Ugandan writer and valuation surveyor

Ivan Matthias Mulumba is a Ugandan writer and valuation surveyor. He is the author of two collections of poems, Poetry in Motion and Rumblings of a tree, and a novel, The Honking. His work has appeared in The Kalahari Review, Reader's Cafe Africa, Africa Book Club, Munyori literary journal, Lawino-magazine, and Sooo Many Stories.
He was nominated for the 2018 Young Achievers Awards.

==Early life and education==
Mulumba was born in Masaka District in the Central Region of Uganda to Gerald Jjagwe and Dorothy Namakula Jjagwe. His father worked as a valuation surveyor while his mother ran a bookshop. When his mother's bookshop closed, the books were stocked at home, something that introduced Mulumba to reading early in his life and sparked a desire for storytelling.

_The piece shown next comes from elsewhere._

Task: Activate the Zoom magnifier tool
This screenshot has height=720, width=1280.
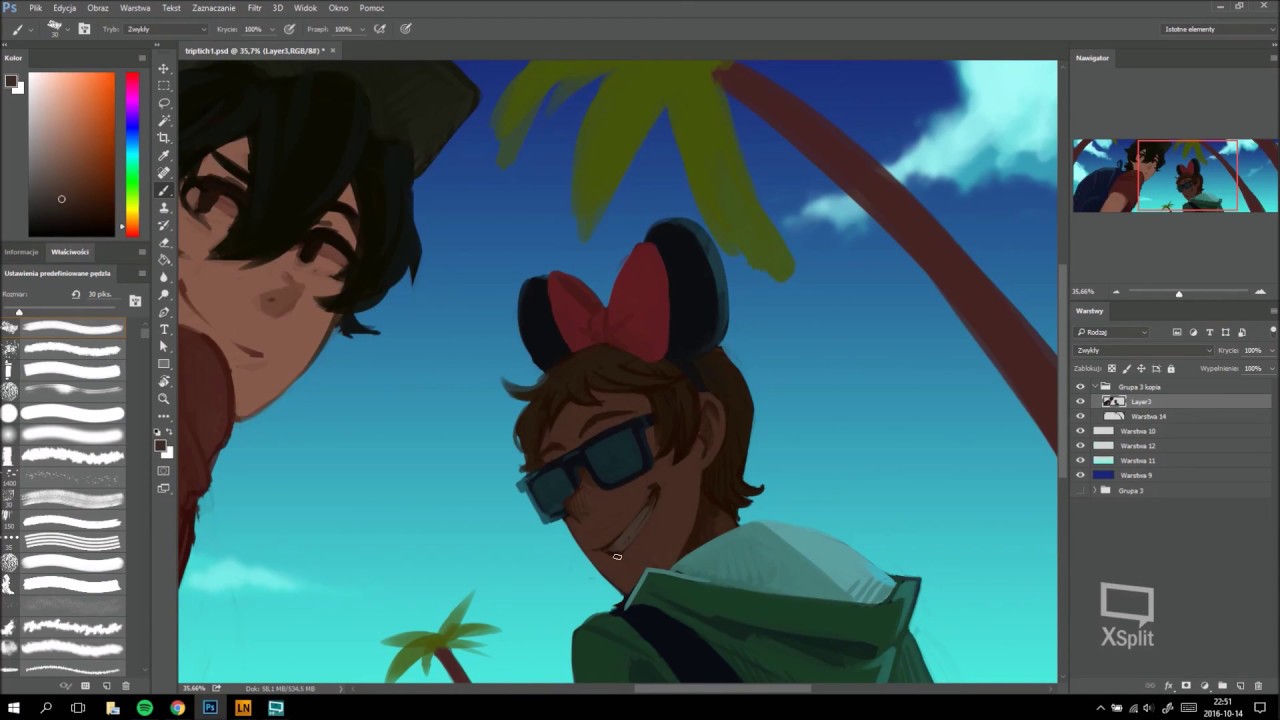Action: 164,398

He studied at Bishop Ddungu Boarding Primary School, Blessed Sacrament Kimaanya Primary School, St. Henry's College Kitovu, and then Makerere University, where he obtained a Bachelor of Science degree in Land Economics.

== Writing ==
Mulumba's first collection of poems, Poetry in Motion, was called "an enterprising first" by the Africa Book Club.

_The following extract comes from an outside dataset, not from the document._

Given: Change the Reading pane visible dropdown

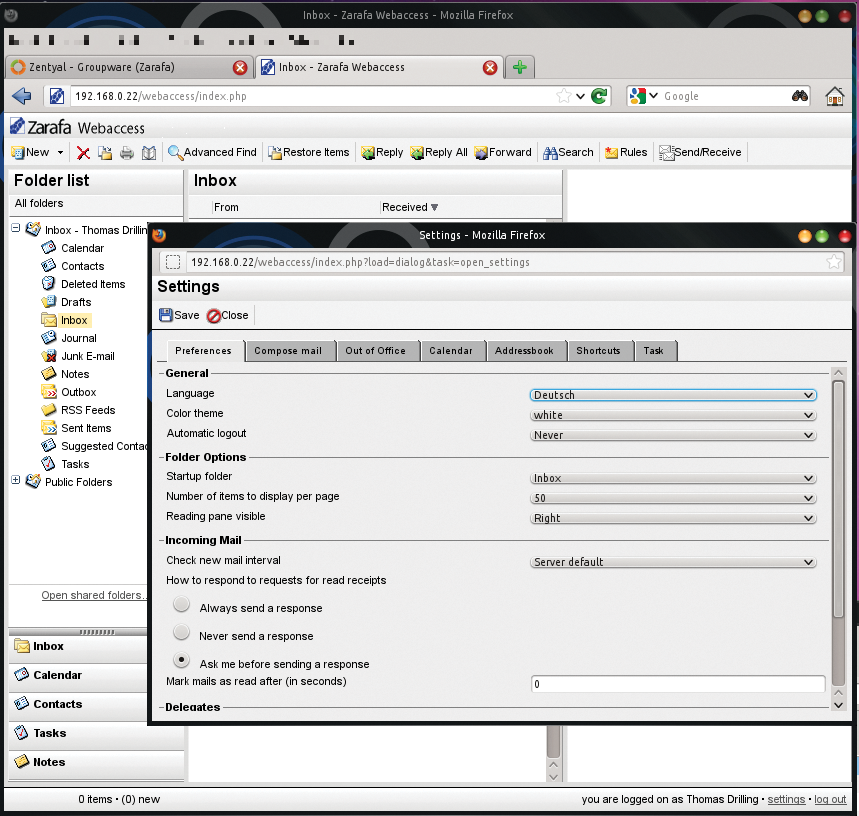Looking at the screenshot, I should click(672, 518).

The Daily Monitor called it "an anthology that chronicles the first steps of a poet, and captures the beliefs, experiences and some ideologies in society".

His story "Chasing my tail" was runner-up for the October 2013 Africa Book Club short reads competition. Another story, "Into the Bush", was the winning story in December 2013 for the same monthly competition.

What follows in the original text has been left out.